__EXTRACTED MATERIAL__.

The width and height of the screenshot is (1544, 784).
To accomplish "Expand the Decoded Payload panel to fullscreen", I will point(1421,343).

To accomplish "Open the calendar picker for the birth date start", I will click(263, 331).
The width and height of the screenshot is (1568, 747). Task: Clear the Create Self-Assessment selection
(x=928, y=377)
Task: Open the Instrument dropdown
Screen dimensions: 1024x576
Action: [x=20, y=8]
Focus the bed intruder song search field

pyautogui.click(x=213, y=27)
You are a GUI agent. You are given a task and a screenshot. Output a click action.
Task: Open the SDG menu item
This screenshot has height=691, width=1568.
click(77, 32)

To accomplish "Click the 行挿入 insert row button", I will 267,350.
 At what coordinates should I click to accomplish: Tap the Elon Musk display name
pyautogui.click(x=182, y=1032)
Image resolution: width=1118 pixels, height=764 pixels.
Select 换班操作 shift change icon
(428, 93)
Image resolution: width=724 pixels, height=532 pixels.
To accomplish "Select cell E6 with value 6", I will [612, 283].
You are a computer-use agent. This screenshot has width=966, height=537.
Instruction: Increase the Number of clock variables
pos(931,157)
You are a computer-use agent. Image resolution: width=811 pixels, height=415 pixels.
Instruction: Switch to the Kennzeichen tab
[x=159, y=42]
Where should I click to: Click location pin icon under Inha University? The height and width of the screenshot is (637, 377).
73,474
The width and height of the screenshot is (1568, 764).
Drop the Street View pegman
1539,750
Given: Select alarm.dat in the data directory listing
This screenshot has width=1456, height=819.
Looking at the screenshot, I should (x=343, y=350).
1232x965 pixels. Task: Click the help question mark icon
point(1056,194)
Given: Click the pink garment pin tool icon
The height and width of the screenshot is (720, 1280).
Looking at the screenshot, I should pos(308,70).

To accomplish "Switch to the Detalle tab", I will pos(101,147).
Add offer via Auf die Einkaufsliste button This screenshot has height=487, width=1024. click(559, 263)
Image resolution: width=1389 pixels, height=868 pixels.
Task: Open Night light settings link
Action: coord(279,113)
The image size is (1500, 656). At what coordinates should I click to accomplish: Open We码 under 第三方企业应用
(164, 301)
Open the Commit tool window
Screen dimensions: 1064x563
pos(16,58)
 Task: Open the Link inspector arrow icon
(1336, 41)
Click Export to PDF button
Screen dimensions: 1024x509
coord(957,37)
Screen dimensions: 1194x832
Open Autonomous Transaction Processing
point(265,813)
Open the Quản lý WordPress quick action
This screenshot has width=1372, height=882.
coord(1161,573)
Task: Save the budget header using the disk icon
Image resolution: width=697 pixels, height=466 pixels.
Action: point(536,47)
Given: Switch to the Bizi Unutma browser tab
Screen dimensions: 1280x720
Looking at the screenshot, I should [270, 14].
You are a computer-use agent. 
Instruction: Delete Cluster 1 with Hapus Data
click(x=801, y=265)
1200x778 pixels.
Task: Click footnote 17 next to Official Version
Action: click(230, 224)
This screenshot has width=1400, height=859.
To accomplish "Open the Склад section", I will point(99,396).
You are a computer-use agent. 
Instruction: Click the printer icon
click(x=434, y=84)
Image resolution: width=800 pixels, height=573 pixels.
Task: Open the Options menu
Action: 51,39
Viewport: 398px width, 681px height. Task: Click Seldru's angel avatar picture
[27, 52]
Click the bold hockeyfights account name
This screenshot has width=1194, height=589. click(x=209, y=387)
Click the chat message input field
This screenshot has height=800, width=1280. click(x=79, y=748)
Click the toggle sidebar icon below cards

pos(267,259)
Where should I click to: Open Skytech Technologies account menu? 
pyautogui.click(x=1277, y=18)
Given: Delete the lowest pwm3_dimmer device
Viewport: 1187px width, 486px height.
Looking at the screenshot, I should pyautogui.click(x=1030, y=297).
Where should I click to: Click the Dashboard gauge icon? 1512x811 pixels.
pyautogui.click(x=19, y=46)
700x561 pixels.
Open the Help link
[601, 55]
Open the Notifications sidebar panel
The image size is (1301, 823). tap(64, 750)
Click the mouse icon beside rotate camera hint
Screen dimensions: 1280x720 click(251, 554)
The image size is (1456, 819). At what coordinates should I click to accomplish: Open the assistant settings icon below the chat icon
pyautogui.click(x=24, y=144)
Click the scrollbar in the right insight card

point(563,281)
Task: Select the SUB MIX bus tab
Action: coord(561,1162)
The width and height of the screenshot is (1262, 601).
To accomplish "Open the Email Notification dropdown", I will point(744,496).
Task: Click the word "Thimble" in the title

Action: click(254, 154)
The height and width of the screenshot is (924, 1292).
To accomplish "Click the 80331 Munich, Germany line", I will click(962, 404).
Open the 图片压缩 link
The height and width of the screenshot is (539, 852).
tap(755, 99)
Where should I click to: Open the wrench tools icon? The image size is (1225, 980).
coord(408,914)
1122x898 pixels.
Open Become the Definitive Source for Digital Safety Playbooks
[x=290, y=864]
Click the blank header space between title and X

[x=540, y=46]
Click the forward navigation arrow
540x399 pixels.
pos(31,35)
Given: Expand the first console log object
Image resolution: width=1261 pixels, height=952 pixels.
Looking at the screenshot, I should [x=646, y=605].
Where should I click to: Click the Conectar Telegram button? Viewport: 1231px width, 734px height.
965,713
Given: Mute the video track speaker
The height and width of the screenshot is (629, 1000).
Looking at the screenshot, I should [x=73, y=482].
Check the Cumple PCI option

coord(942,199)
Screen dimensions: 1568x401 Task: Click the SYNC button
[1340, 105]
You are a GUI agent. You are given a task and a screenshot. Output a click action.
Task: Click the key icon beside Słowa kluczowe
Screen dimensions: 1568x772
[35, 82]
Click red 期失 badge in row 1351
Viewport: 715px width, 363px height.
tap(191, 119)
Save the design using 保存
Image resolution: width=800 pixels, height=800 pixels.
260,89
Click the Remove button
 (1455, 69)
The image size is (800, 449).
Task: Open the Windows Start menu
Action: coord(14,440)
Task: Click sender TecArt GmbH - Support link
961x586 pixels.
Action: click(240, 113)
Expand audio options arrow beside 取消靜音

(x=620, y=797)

__EXERCISE REQUIREMENTS__. Rewrite the material above as a numbered list with one line per item, leaving out the blank lines.

__OUTPUT BELOW__.
1. The width and height of the screenshot is (1544, 784).
2. To accomplish "Expand the Decoded Payload panel to fullscreen", I will point(1421,343).
3. To accomplish "Open the calendar picker for the birth date start", I will click(263, 331).
4. The width and height of the screenshot is (1568, 747). Task: Clear the Create Self-Assessment selection
5. (x=928, y=377)
6. Task: Open the Instrument dropdown
7. Screen dimensions: 1024x576
8. Action: [x=20, y=8]
9. Focus the bed intruder song search field
10. pyautogui.click(x=213, y=27)
11. You are a GUI agent. You are given a task and a screenshot. Output a click action.
12. Task: Open the SDG menu item
13. This screenshot has height=691, width=1568.
14. click(77, 32)
15. To accomplish "Click the 行挿入 insert row button", I will 267,350.
16.  At what coordinates should I click to accomplish: Tap the Elon Musk display name
17. pyautogui.click(x=182, y=1032)
18. Image resolution: width=1118 pixels, height=764 pixels.
19. Select 换班操作 shift change icon
20. (428, 93)
21. Image resolution: width=724 pixels, height=532 pixels.
22. To accomplish "Select cell E6 with value 6", I will [612, 283].
23. You are a computer-use agent. This screenshot has width=966, height=537.
24. Instruction: Increase the Number of clock variables
25. pos(931,157)
26. You are a computer-use agent. Image resolution: width=811 pixels, height=415 pixels.
27. Instruction: Switch to the Kennzeichen tab
28. [x=159, y=42]
29. Where should I click to: Click location pin icon under Inha University? The height and width of the screenshot is (637, 377).
30. 73,474
31. The width and height of the screenshot is (1568, 764).
32. Drop the Street View pegman
33. 1539,750
34. Given: Select alarm.dat in the data directory listing
35. This screenshot has width=1456, height=819.
36. Looking at the screenshot, I should (x=343, y=350).
37. 1232x965 pixels. Task: Click the help question mark icon
38. point(1056,194)
39. Given: Click the pink garment pin tool icon
40. The height and width of the screenshot is (720, 1280).
41. Looking at the screenshot, I should pos(308,70).
42. To accomplish "Switch to the Detalle tab", I will pos(101,147).
43. Add offer via Auf die Einkaufsliste button This screenshot has height=487, width=1024. click(559, 263)
44. Image resolution: width=1389 pixels, height=868 pixels.
45. Task: Open Night light settings link
46. Action: coord(279,113)
47. The image size is (1500, 656). At what coordinates should I click to accomplish: Open We码 under 第三方企业应用
48. (164, 301)
49. Open the Commit tool window
50. Screen dimensions: 1064x563
51. pos(16,58)
52.  Task: Open the Link inspector arrow icon
53. (1336, 41)
54. Click Export to PDF button
55. Screen dimensions: 1024x509
56. coord(957,37)
57. Screen dimensions: 1194x832
58. Open Autonomous Transaction Processing
59. point(265,813)
60. Open the Quản lý WordPress quick action
61. This screenshot has width=1372, height=882.
62. coord(1161,573)
63. Task: Save the budget header using the disk icon
64. Image resolution: width=697 pixels, height=466 pixels.
65. Action: point(536,47)
66. Given: Switch to the Bizi Unutma browser tab
67. Screen dimensions: 1280x720
68. Looking at the screenshot, I should [270, 14].
69. You are a computer-use agent. 
70. Instruction: Delete Cluster 1 with Hapus Data
71. click(x=801, y=265)
72. 1200x778 pixels.
73. Task: Click footnote 17 next to Official Version
74. Action: click(230, 224)
75. This screenshot has width=1400, height=859.
76. To accomplish "Open the Склад section", I will point(99,396).
77. You are a computer-use agent. 
78. Instruction: Click the printer icon
79. click(x=434, y=84)
80. Image resolution: width=800 pixels, height=573 pixels.
81. Task: Open the Options menu
82. Action: 51,39
83. Viewport: 398px width, 681px height. Task: Click Seldru's angel avatar picture
84. [27, 52]
85. Click the bold hockeyfights account name
86. This screenshot has width=1194, height=589. click(x=209, y=387)
87. Click the chat message input field
88. This screenshot has height=800, width=1280. click(x=79, y=748)
89. Click the toggle sidebar icon below cards
90. pos(267,259)
91. Where should I click to: Open Skytech Technologies account menu? 
92. pyautogui.click(x=1277, y=18)
93. Given: Delete the lowest pwm3_dimmer device
94. Viewport: 1187px width, 486px height.
95. Looking at the screenshot, I should pyautogui.click(x=1030, y=297).
96. Where should I click to: Click the Dashboard gauge icon? 1512x811 pixels.
97. pyautogui.click(x=19, y=46)
98. 700x561 pixels.
99. Open the Help link
100. [601, 55]
101. Open the Notifications sidebar panel
102. The image size is (1301, 823). tap(64, 750)
103. Click the mouse icon beside rotate camera hint
104. Screen dimensions: 1280x720 click(251, 554)
105. The image size is (1456, 819). At what coordinates should I click to accomplish: Open the assistant settings icon below the chat icon
106. pyautogui.click(x=24, y=144)
107. Click the scrollbar in the right insight card
108. point(563,281)
109. Task: Select the SUB MIX bus tab
110. Action: coord(561,1162)
111. The width and height of the screenshot is (1262, 601).
112. To accomplish "Open the Email Notification dropdown", I will point(744,496).
113. Task: Click the word "Thimble" in the title
114. Action: click(254, 154)
115. The height and width of the screenshot is (924, 1292).
116. To accomplish "Click the 80331 Munich, Germany line", I will click(962, 404).
117. Open the 图片压缩 link
118. The height and width of the screenshot is (539, 852).
119. tap(755, 99)
120. Where should I click to: Open the wrench tools icon? The image size is (1225, 980).
121. coord(408,914)
122. 1122x898 pixels.
123. Open Become the Definitive Source for Digital Safety Playbooks
124. [x=290, y=864]
125. Click the blank header space between title and X
126. [x=540, y=46]
127. Click the forward navigation arrow
128. 540x399 pixels.
129. pos(31,35)
130. Given: Expand the first console log object
131. Image resolution: width=1261 pixels, height=952 pixels.
132. Looking at the screenshot, I should [x=646, y=605].
133. Where should I click to: Click the Conectar Telegram button? Viewport: 1231px width, 734px height.
134. 965,713
135. Given: Mute the video track speaker
136. The height and width of the screenshot is (629, 1000).
137. Looking at the screenshot, I should [x=73, y=482].
138. Check the Cumple PCI option
139. coord(942,199)
140. Screen dimensions: 1568x401 Task: Click the SYNC button
141. [1340, 105]
142. You are a GUI agent. You are given a task and a screenshot. Output a click action.
143. Task: Click the key icon beside Słowa kluczowe
144. Screen dimensions: 1568x772
145. [35, 82]
146. Click red 期失 badge in row 1351
147. Viewport: 715px width, 363px height.
148. tap(191, 119)
149. Save the design using 保存
150. Image resolution: width=800 pixels, height=800 pixels.
151. 260,89
152. Click the Remove button
153.  (1455, 69)
154. The image size is (800, 449).
155. Task: Open the Windows Start menu
156. Action: coord(14,440)
157. Task: Click sender TecArt GmbH - Support link
158. 961x586 pixels.
159. Action: click(240, 113)
160. Expand audio options arrow beside 取消靜音
161. (x=620, y=797)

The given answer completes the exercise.